De aanleiding voor meldingen van verdenking van vogelgriep bij NVWA-specialistenteams was voornamelijk een verhoogde uitval in een deel van de stal. Dat meldt de GD.
In het vierde kwartaal van 2021 en het eerste kwartaal van 2022 legden NVWA-specialistenteams respectievelijk 28 en 35 bezoeken af in het kader van een verdenking op vogelgriep. Bij leggende hennen was geen sprake van een productiedaling in de voorafgaande dagen en was slechts beperkt sprake van een voer- en wateropnamedaling. Aanleiding voor de meldingen was voornamelijk een verhoogde uitval in een specifiek deel van de stal. Bij de sectiebevindingen werden geen specifieke afwijkingen gevonden en betrof het een divers beeld. Vaak was het sectiebeeld ‘negatief’ met soms ergens in een dier lokale bloedingen.
Bij vleeskuikens en kalkoenen was de aanleiding ook vaak een lokaal aanwezige verhoogde uitval, een beperkt aantal ernstig zieke dieren en was het sectiebeeld divers en vaak ‘negatief’. Bij eenden was het de ernstige daling in voer- en wateropname die suggestief was voor de aanwezigheid van het H5N1-virus. In de gevallen dat er sprake was van verhoogde uitval zonder de daling in voeropname, was de AI-PCR negatief.

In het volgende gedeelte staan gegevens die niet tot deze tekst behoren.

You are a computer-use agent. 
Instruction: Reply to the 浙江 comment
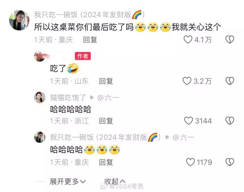point(106,121)
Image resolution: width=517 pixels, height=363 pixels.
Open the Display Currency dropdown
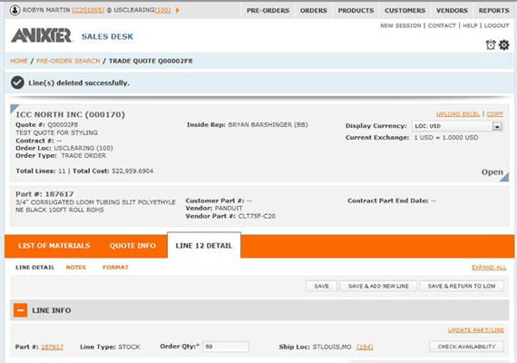(457, 126)
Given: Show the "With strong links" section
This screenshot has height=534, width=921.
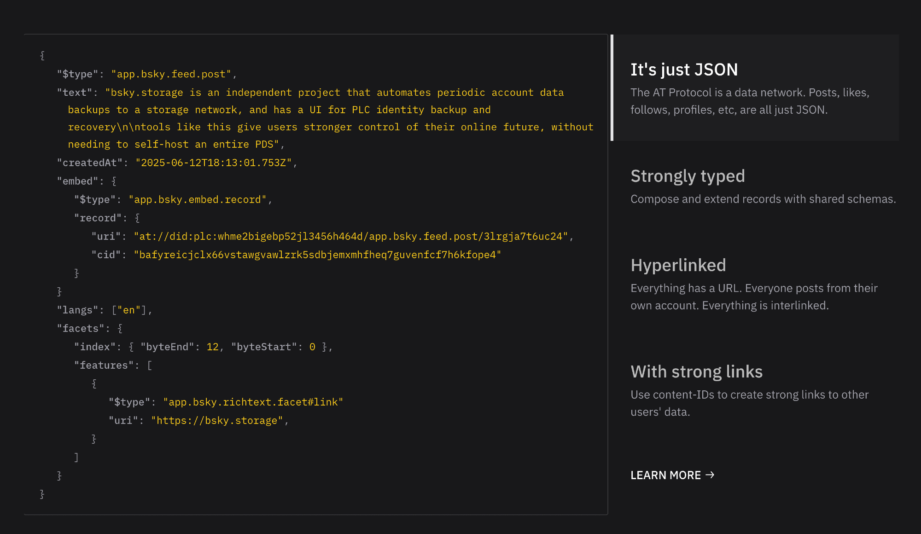Looking at the screenshot, I should click(696, 371).
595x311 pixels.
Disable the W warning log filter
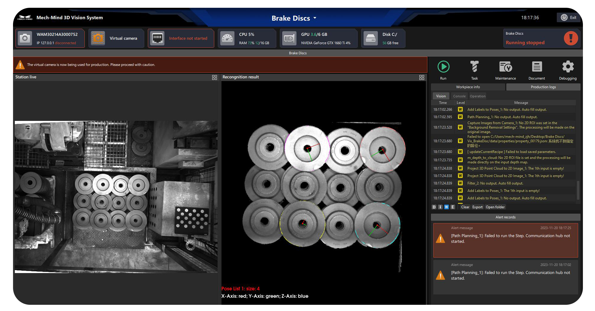pyautogui.click(x=446, y=207)
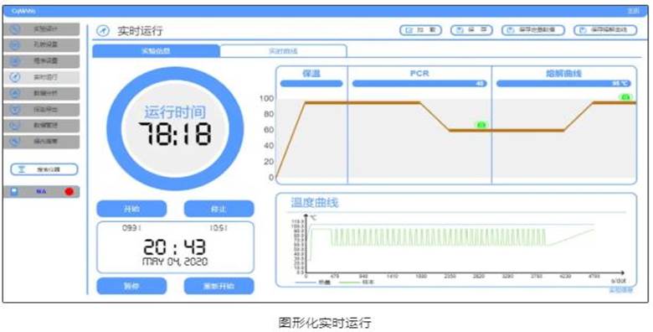The image size is (653, 332).
Task: Click the 温度曲线 temperature chart area
Action: point(456,241)
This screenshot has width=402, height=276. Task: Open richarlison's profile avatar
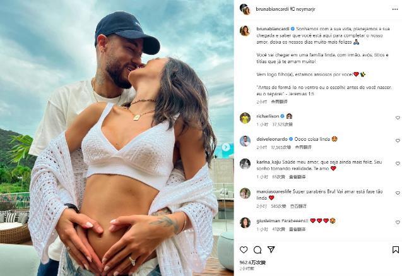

In het Veekijkernieuws Pluimvee (pdf) van de GD van april 2022 staat een overzicht van de voorgeschiedenis van de koppels op de pluimveebedrijven die door het specialistenteam werden bezocht en waarbij de PCR-test positief was op vogelgriep van het type H5. Tevens is aangegeven welke klinische afwijkingen en welke afwijkingen bij sectie werden gevonden.